# Ontario Hydro Debt Reduction Charge - petition



## MACSPECTRUM (Oct 31, 2002)

Go to the website below and sign the petition! 


Ontario Hydro Debt Reduction Charge 


Ontario residents currently pay a debt retirement charge, "a charge per
kilowatt hour of electricity consumed that is added to electricity
bills to help pay down the stranded debt of the former Ontario Hydro".

This $0.0070 per kilowatt-hour surcharge is added to every customer's
monthly utility bill.

In his annual report delivered on December 5, 2006, Ontario Auditor General
Jim McCarter announced that among a number of questionable
expenditures was $127 million worth of goods and services using corporate
charge cards, but with few slips or receipts to justify the charges.
Plus a departure present bonus of $3 million to the President of Hydro One
who was responsible for this misuse of the charge cards and quit rather
than
being fired!

A petition has been created requesting (demanding) that the Ontario
Ministry
of Energy make a $127 million adjustment to compensate consumers for this
unapproved use of taxpayer money, either by directly removing it from the
current outstanding residual stranded debt or by a reduction of the monthly
debt retirement charge.

To sign this petition go to

http://www.petitiononline.com/ohdrc/petition.html


----------



## Beej (Sep 10, 2005)

A few things:

Another take on the Hydro One CEO mess: http://www.energyprobe.org/energyprobe/index.cfm?DSP=content&ContentID=16803

Take it or leave it, I don't care. Just another perspective.

Second, that looks like a shell game (worse, if it shifts funding from electricity onto income taxes): "compensate consumers for this unapproved use of taxpayer money". That doesn't look like a good idea.

Finally, as seen with various federal scandals, the initial number in question doesn't actually represent theft or waste. Much is just inadequate tracking, while being reasonable expenses. That's another reason why this petition seems like a bad idea.


----------



## madgunde (Mar 10, 2006)

What's the point? One way or another, consumers WILL pay for it. If they get rid of the debt retirement charge, they'll have to increase their rates or some other fee to cover it. The point is when it was Ontario Hydro, it was a government owned operation, which means WE ALL OWNED it. That means we are all unfortunately, responsible to cover the costs.


----------



## MACSPECTRUM (Oct 31, 2002)

madgunde said:


> What's the point? One way or another, consumers WILL pay for it. If they get rid of the debt retirement charge, they'll have to increase their rates or some other fee to cover it. The point is when it was Ontario Hydro, it was a government owned operation, which means WE ALL OWNED it.
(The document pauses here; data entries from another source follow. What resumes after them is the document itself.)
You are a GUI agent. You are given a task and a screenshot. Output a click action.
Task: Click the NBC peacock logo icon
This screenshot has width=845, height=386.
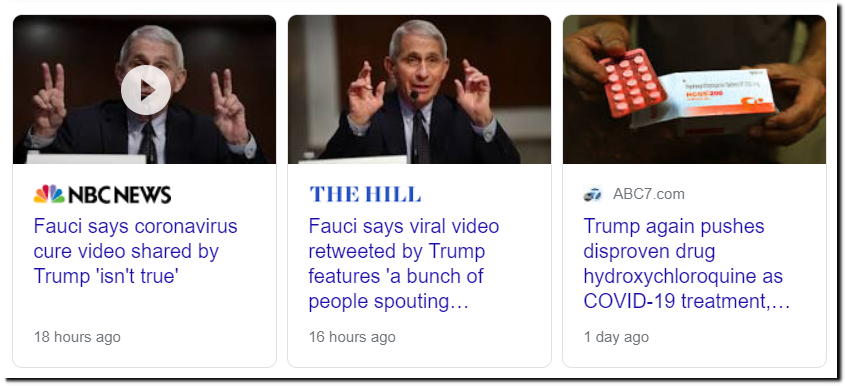click(49, 194)
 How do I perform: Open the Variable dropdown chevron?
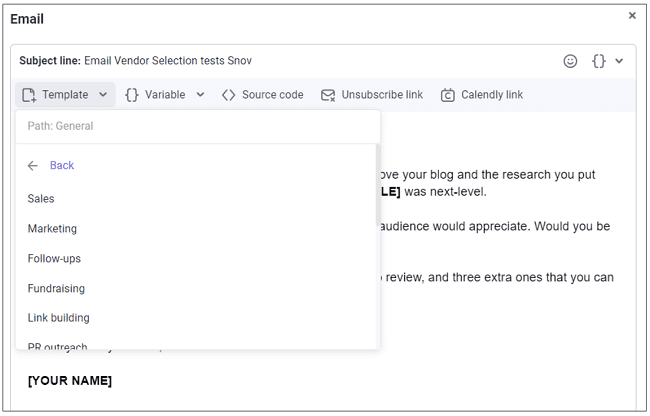coord(200,95)
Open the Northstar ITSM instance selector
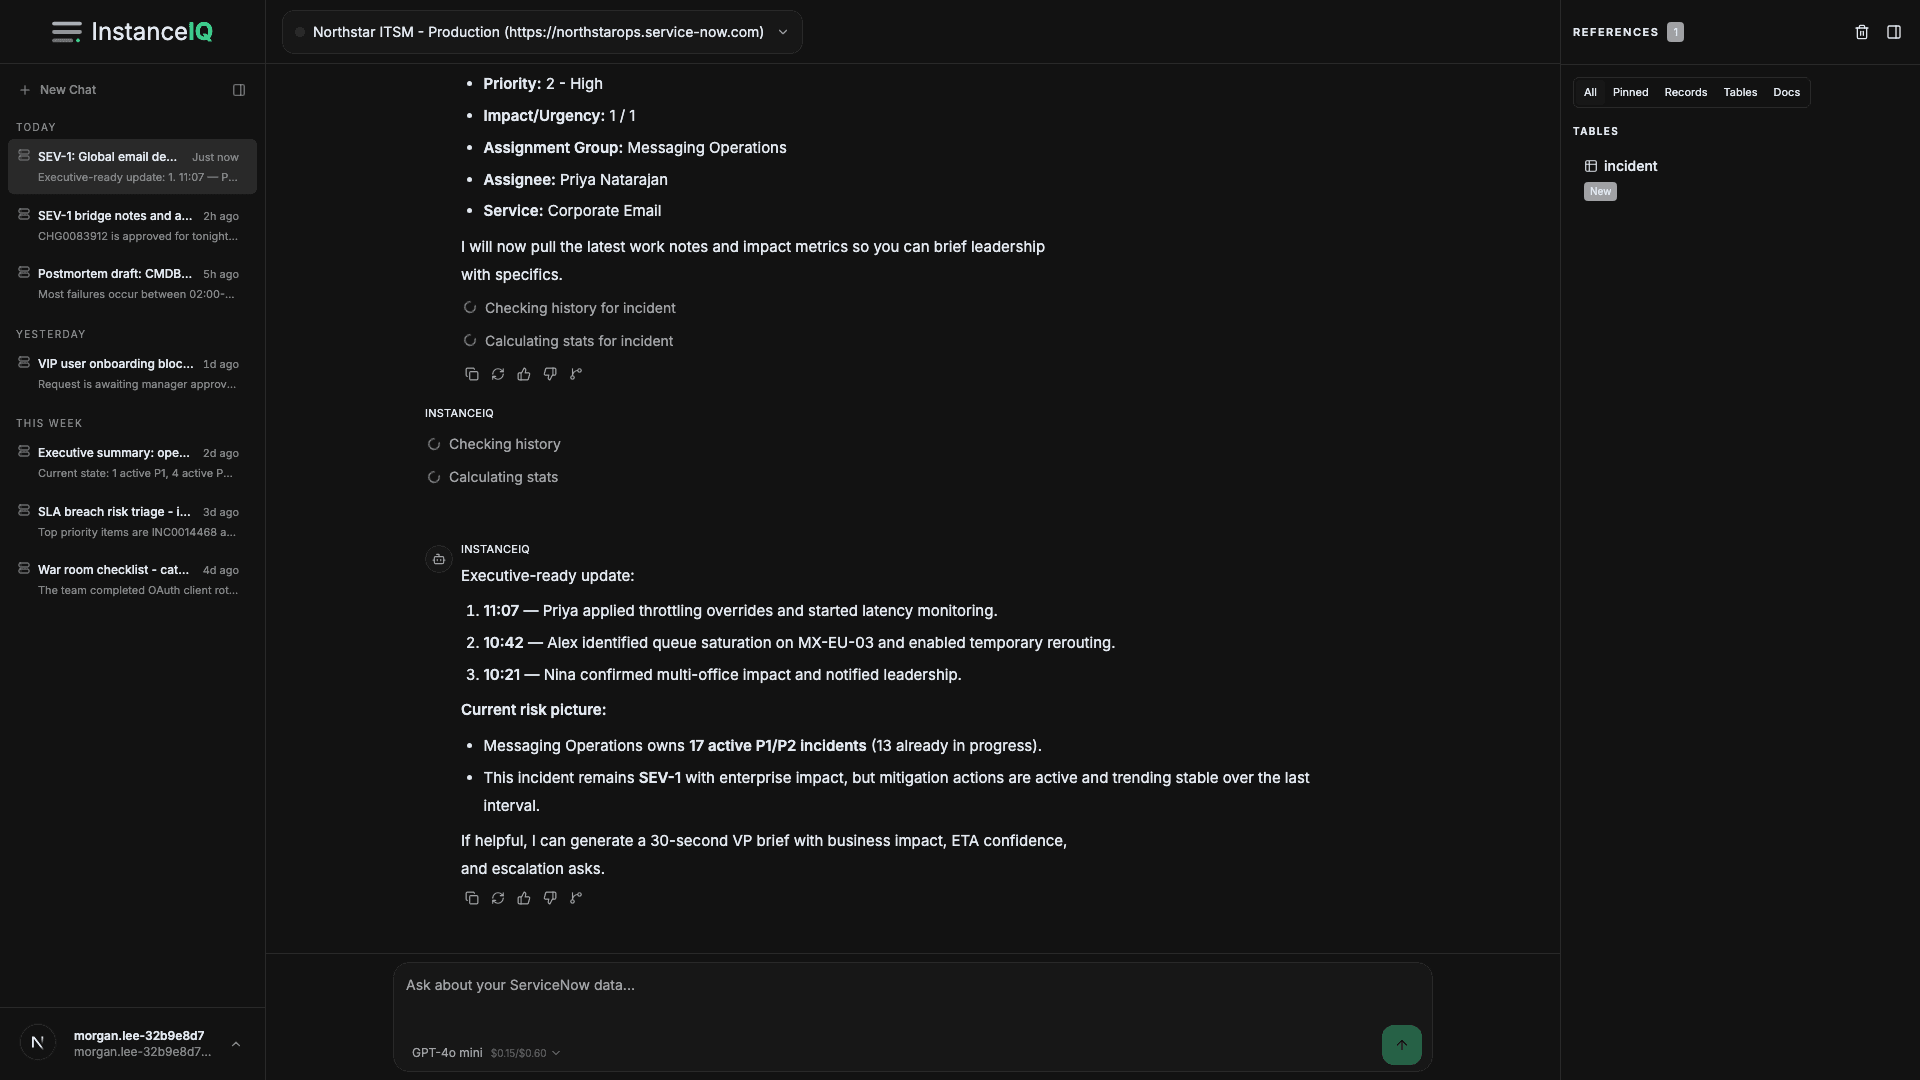This screenshot has height=1080, width=1920. pyautogui.click(x=542, y=32)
That means we are all unfortunately, responsible to cover the costs.



that's all well and good until you consider the plethora of very questionable credit card charges billed to the company with little, if any, documentation

also the CEO of Hydro One gave himself a raise

bad PR and bad business to tell people to pay for mistakes of a monopoly and yet spend money themselves like it's going out of style

either way OPG and Hydro One have been huge disasters
they don't appreciate the consumer as a customer since there is no relation between their compensation and customer satisfaction

not to mention the "consultants" that got away with millions and the old executive that got millions in a buy out package

more attention needs to be paid to the spending of the peoples' money

they employees treat it like a bottomless pit

do yourself a favour and download the OPG list of paid salaries and see that about 6,000 employees earned over $100,000 per year

i've uploaded it to my site
OPG $100K+ salaries PDF file

this when "we" are told to eat their mistakes
i don't mind paying for past mistakes, but what about the current abuses
will i soon get a new "debt reduction charge" ?

grrrrrrrrrrr


----------